Le corpus des œuvres post-apocalyptiques, époque oblige, n’est pas loin non plus. Les villes, manières d’oasis séparées par un désert mortel, sont dirigées par des hommes sans foi ni loi qui n’ont pour buts que leur survie ou leurs plaisirs. Tous appartiennent à des tribus distinctes : les marchands, ou « terreux », les Gueux et leur Roi (clin d’œil à tout un pan d’œuvres du XIXe — Heliot est un amoureux des littératures populaires, on vous dit), les Fondationnistes, les pirates de fer ou « ferreux ». Dans la série des Mad Max, l’essence faisait la fortune de qui la possédait. Ici c’est le fluide, ce liquide qui permet aux vers de se nourrir, et donc aux hommes de se déplacer et d’échanger des marchandises ; un liquide qui permet également aux machines de fonctionner, comme les armures des pirates de fer, horde terrifiante dont les membres sont recouverts d’une armure intégrale.

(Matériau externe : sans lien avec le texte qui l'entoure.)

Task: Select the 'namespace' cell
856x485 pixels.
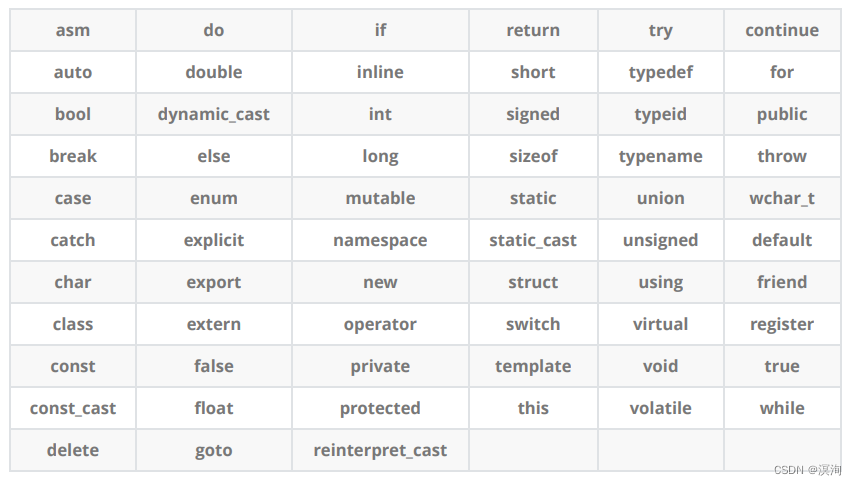Action: [x=380, y=240]
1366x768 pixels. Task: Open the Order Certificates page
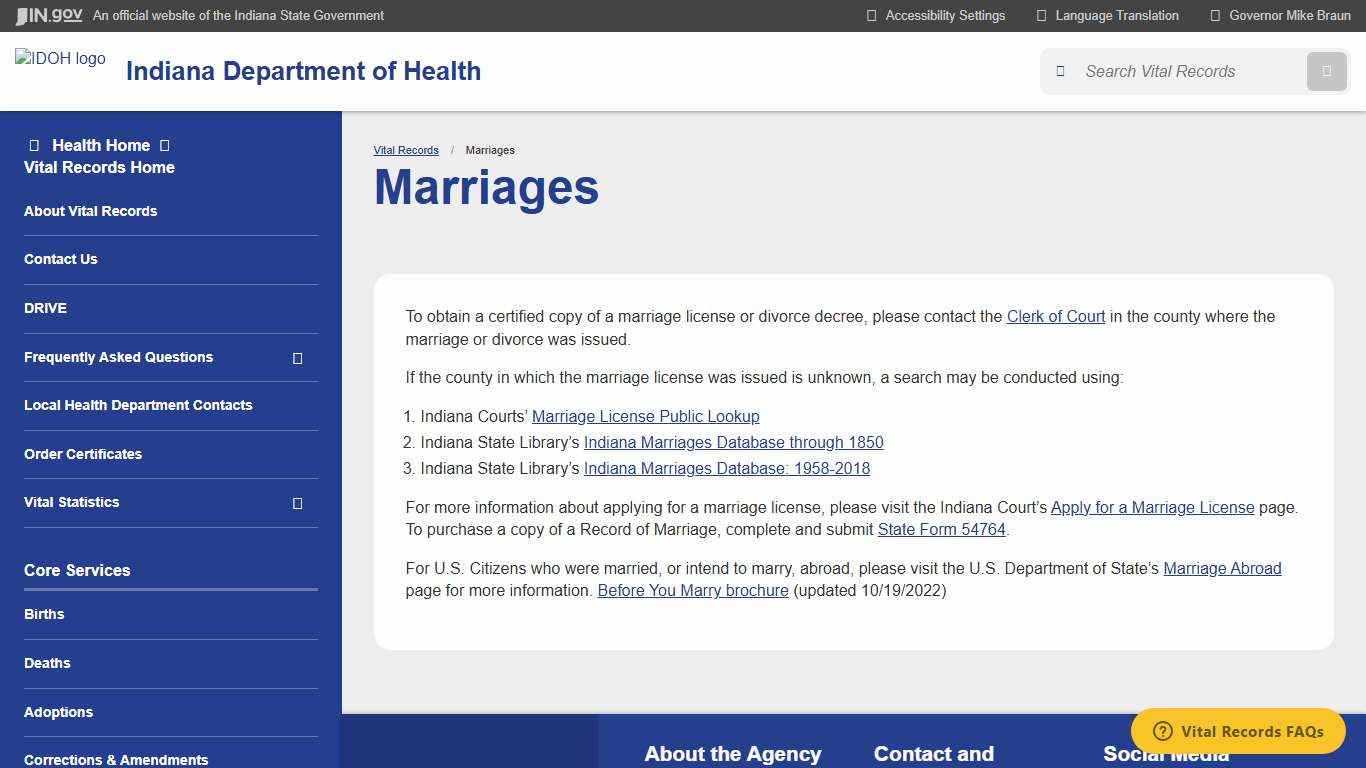pos(83,454)
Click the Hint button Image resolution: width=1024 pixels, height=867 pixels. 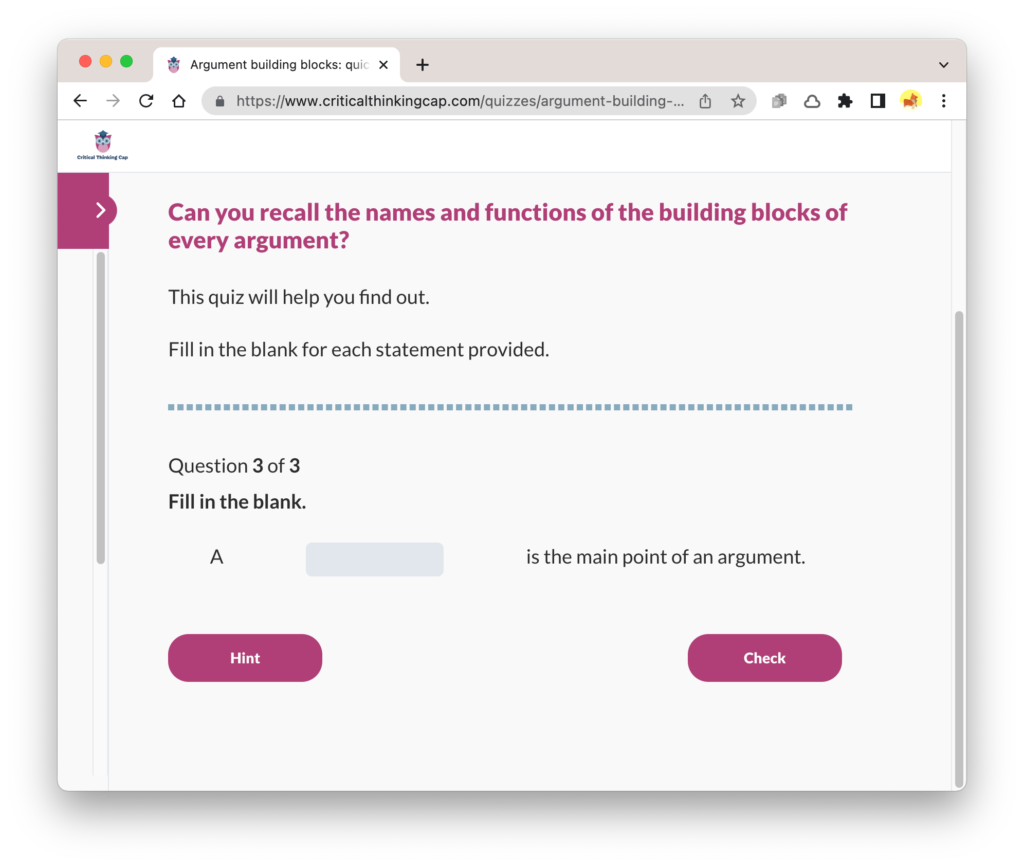[245, 658]
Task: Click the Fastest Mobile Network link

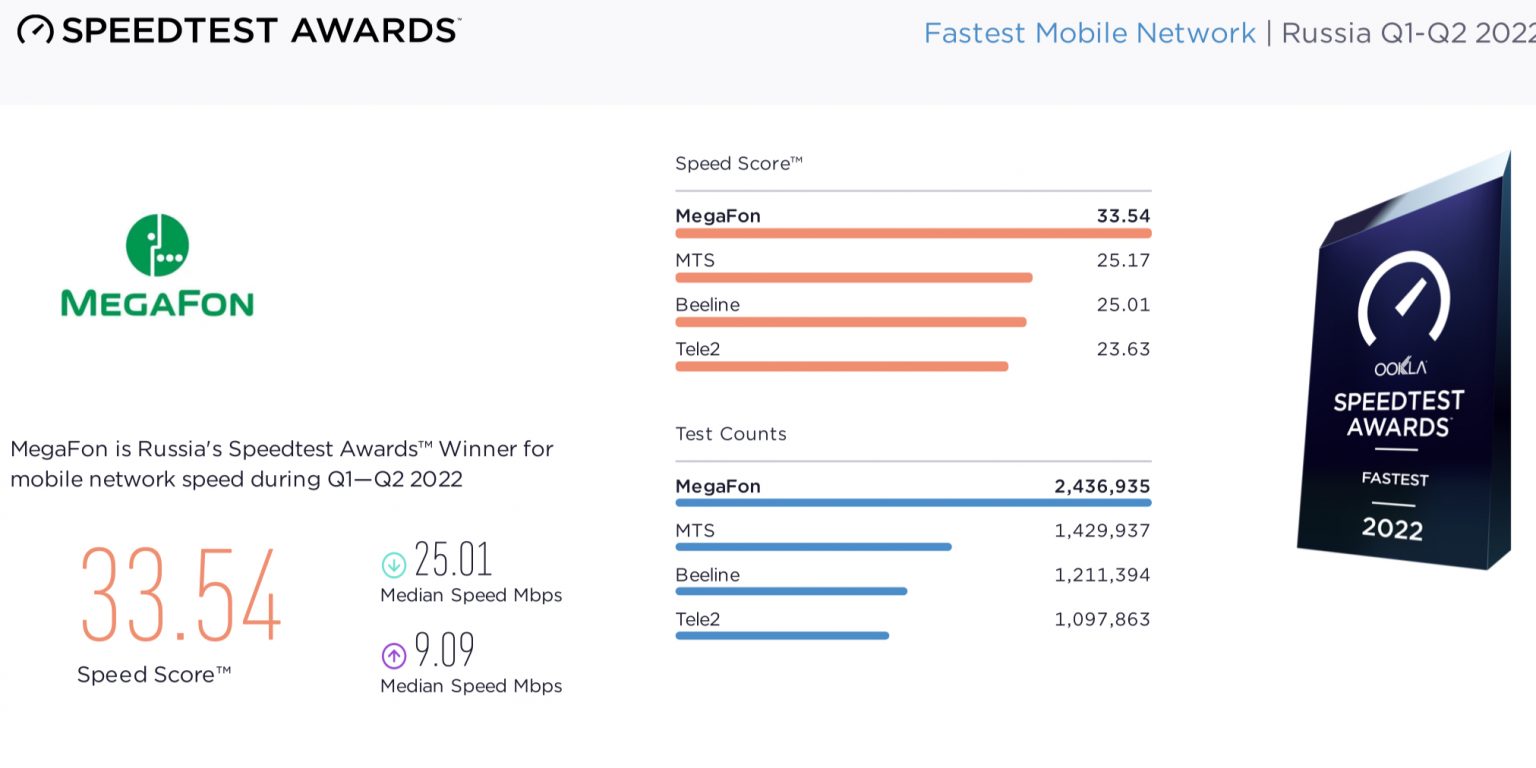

Parce que c’est un roman étiqueté « jeunesse », les personnages sont croqués rapidement, au fil de l’action, et les descriptions réduites à l’essentiel. Sans que cela ne nuise en rien à la richesse de l’univers, d’autant que ce dernier fait écho, pour tout amateur de S-F digne de ce nom, à de nombreuses images engrangées au cours de ses lectures. Ainsi, dès le premier chapitre, le lecteur se retrouve plongé au cœur de ce monde aussi bien familier qu’original du fait de ses associations. Le rythme ne faiblit à aucun mo-ment, les événements s’enchaînent sans pause. La psychologie des protagonistes s’en trouve naturellement assez peu fouillée, aussi ne faut-il pas s’attendre à voir beaucoup évoluer les personnages au fil des chapitres. Reste que Johan Heliot n’en parvient pas moins à éviter ce manichéisme dénué de nuances si souvent présent dans les créations destinées aux plus jeunes. De nouveaux personnages viennent remplacer ceux que l’auteur n’hésite pas à tuer et enrichir une intrigue qui, si elle n’est pas d’une originalité vertigineuse, suffit au plaisir de lecture… Et donne sans conteste envie de jeter plus qu’un œil aux Pirates de fer, second opus de la présente trilogie qui devrait être tout chaud paru au moment où vous lisez ces lignes. Sans même parler, dans un tout autre genre (l’uchronie, très apprécié de ce professeur d’histoire), et un registre cette fois résolument adulte, d’Ordre noir, pavé fort attendu au Fleuve Noir et roman lui aussi annoncé pour avril 2010. Vivement !

Big Crunch

La communauté scientifique ignorait si l’univers s’étendrait indéfiniment ou se contracterait. Kurt Steiner, qui recommence à publier à présent qu’il a terminé ses recherches, donne la réponse : ce sera le Big Crunch. C’est ainsi que des phénomènes de compression se produisent sur Terre, les briques soudain plus compactes provoquent l’effondrement d’immeubles, et les chaussures resserrées des douleurs aux pieds. Quant aux lacets usés, on a beau les jeter, ils s’obstinent à revenir dans la poche. Ces phénomènes et d’autres encore sont narrés à travers un groupe de gens ordinaires, parmi lesquels on compte tout de même un animateur de jeux télé affligeants, Bruno Garcinet, qui a troqué son nom improbable pour le pseudonyme d’Autrui, et un jeune surdoué, Vincent, lequel est accompagné de ses parents et n’est pas insensible aux charmes de Julie, la fille d’Antoine Polivet, un veuf aux conceptions éducatives passablement démodées et pour tout dire, un individu aussi falot que réac. Sans oublier un chien, Capi, qui, pour avoir avalé un holophone miniature, aboie des sons de clochettes.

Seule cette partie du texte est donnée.